## EXERCISE REQUIREMENTS
The listing below holds pictures; exclude them. Return exactly the lines from the one with "Toggle page layout view in status bar" through the one with "Click the horizontal scrollbar thumb".

## DATASET ENTRIES

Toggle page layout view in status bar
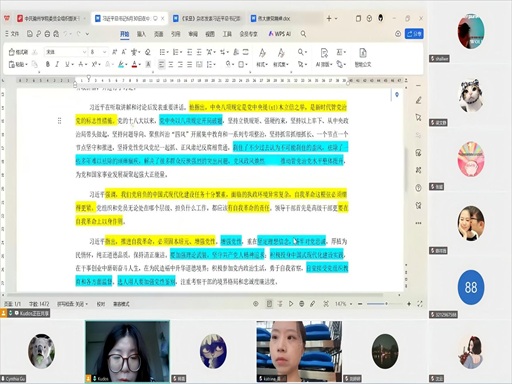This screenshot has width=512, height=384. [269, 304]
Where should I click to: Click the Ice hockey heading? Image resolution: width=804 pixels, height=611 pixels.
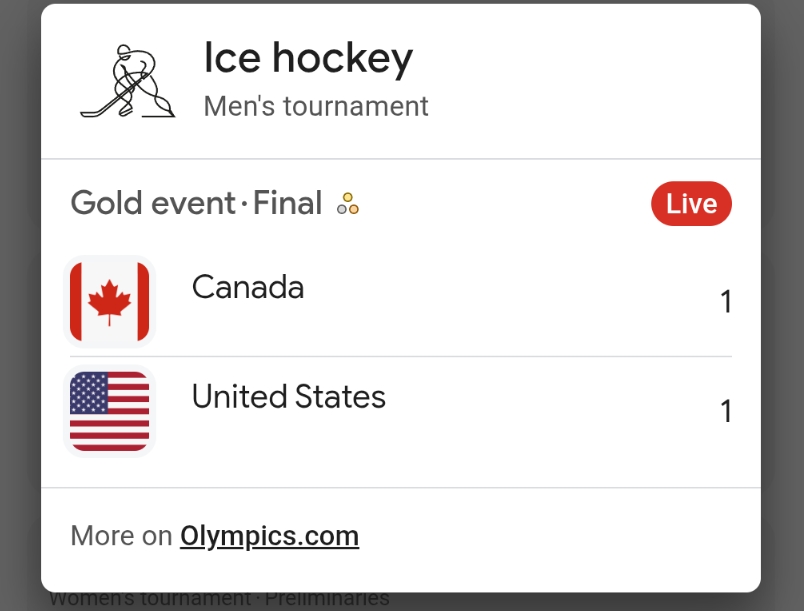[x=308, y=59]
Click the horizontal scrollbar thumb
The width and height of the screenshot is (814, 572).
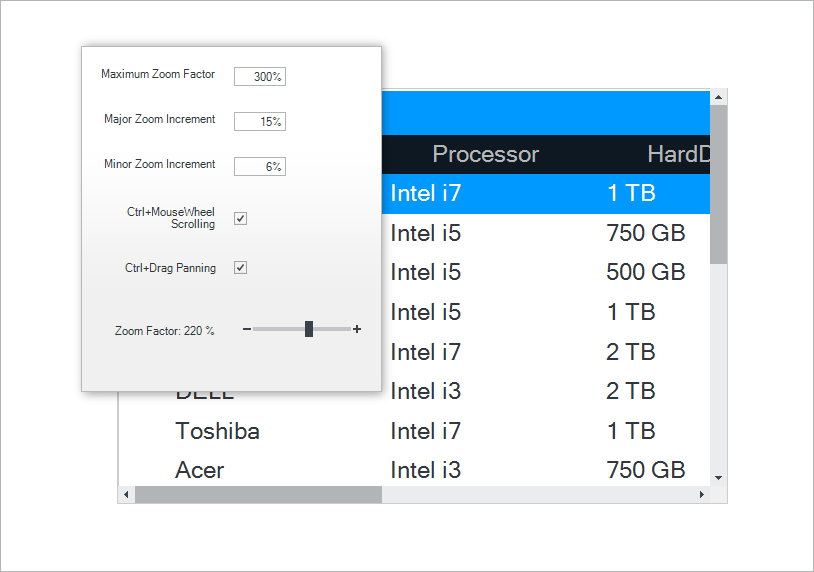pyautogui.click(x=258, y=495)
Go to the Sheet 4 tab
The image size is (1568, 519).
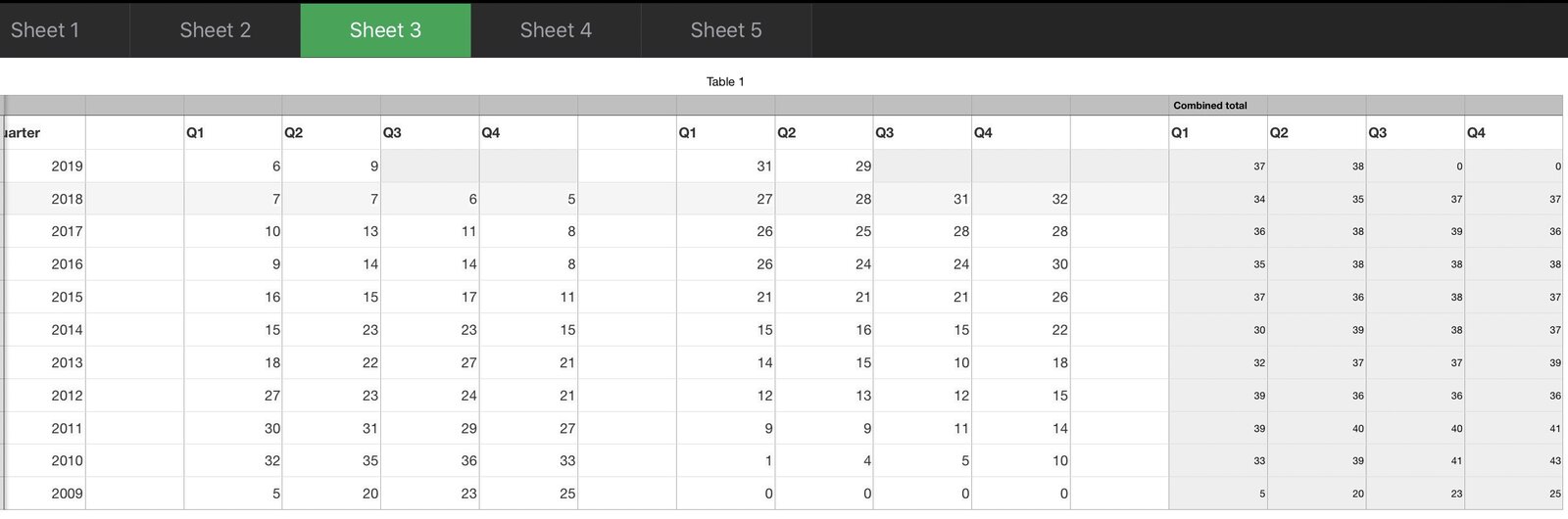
--
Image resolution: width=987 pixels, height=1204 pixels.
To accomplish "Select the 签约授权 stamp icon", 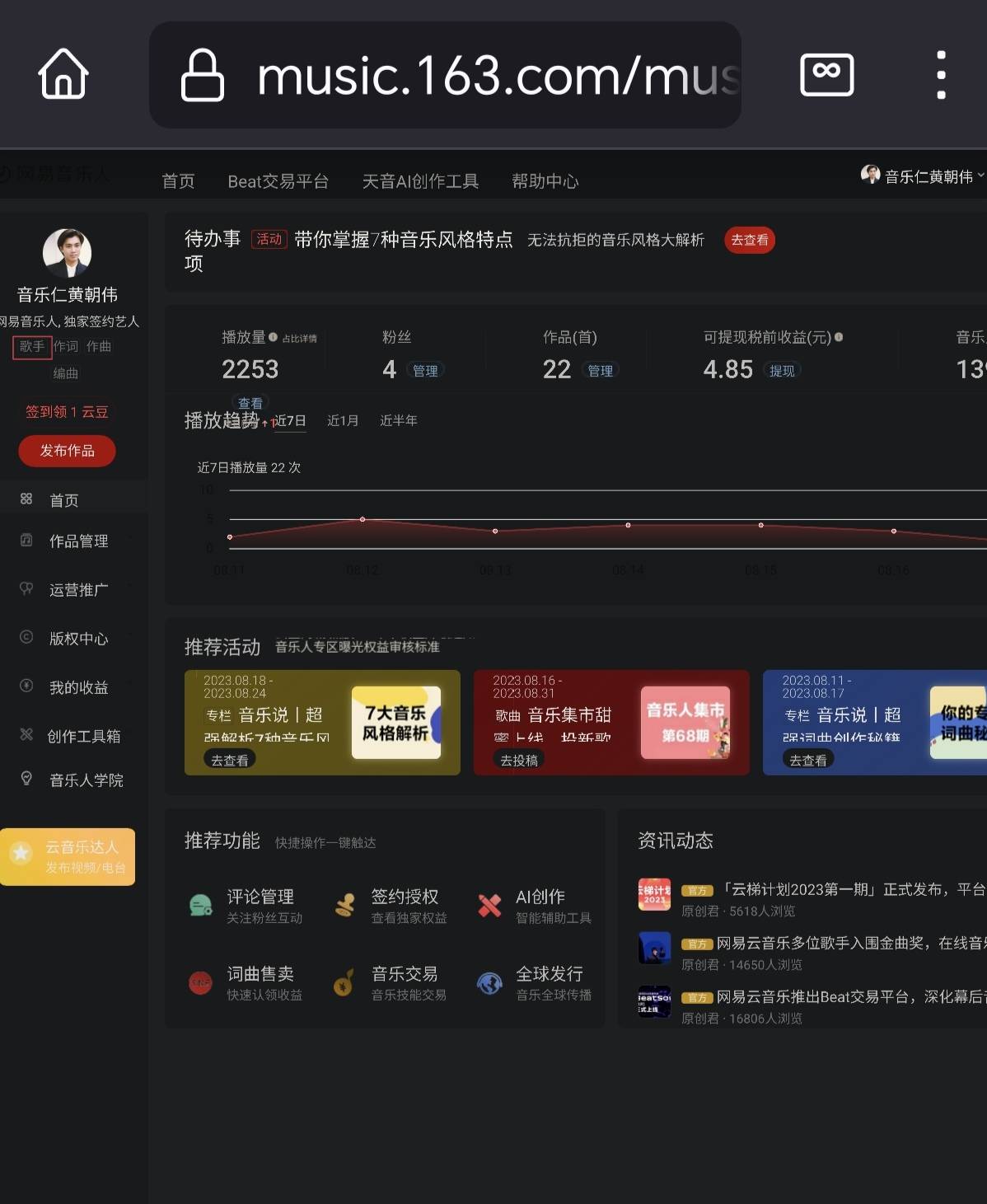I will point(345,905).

## SOLUTION FOR THIS TASK
Toggle page layout view in status bar
This screenshot has width=512, height=384. [269, 304]
Where should I click to: Click the Ice hockey heading? Image resolution: width=804 pixels, height=611 pixels.
[x=308, y=59]
Click the horizontal scrollbar thumb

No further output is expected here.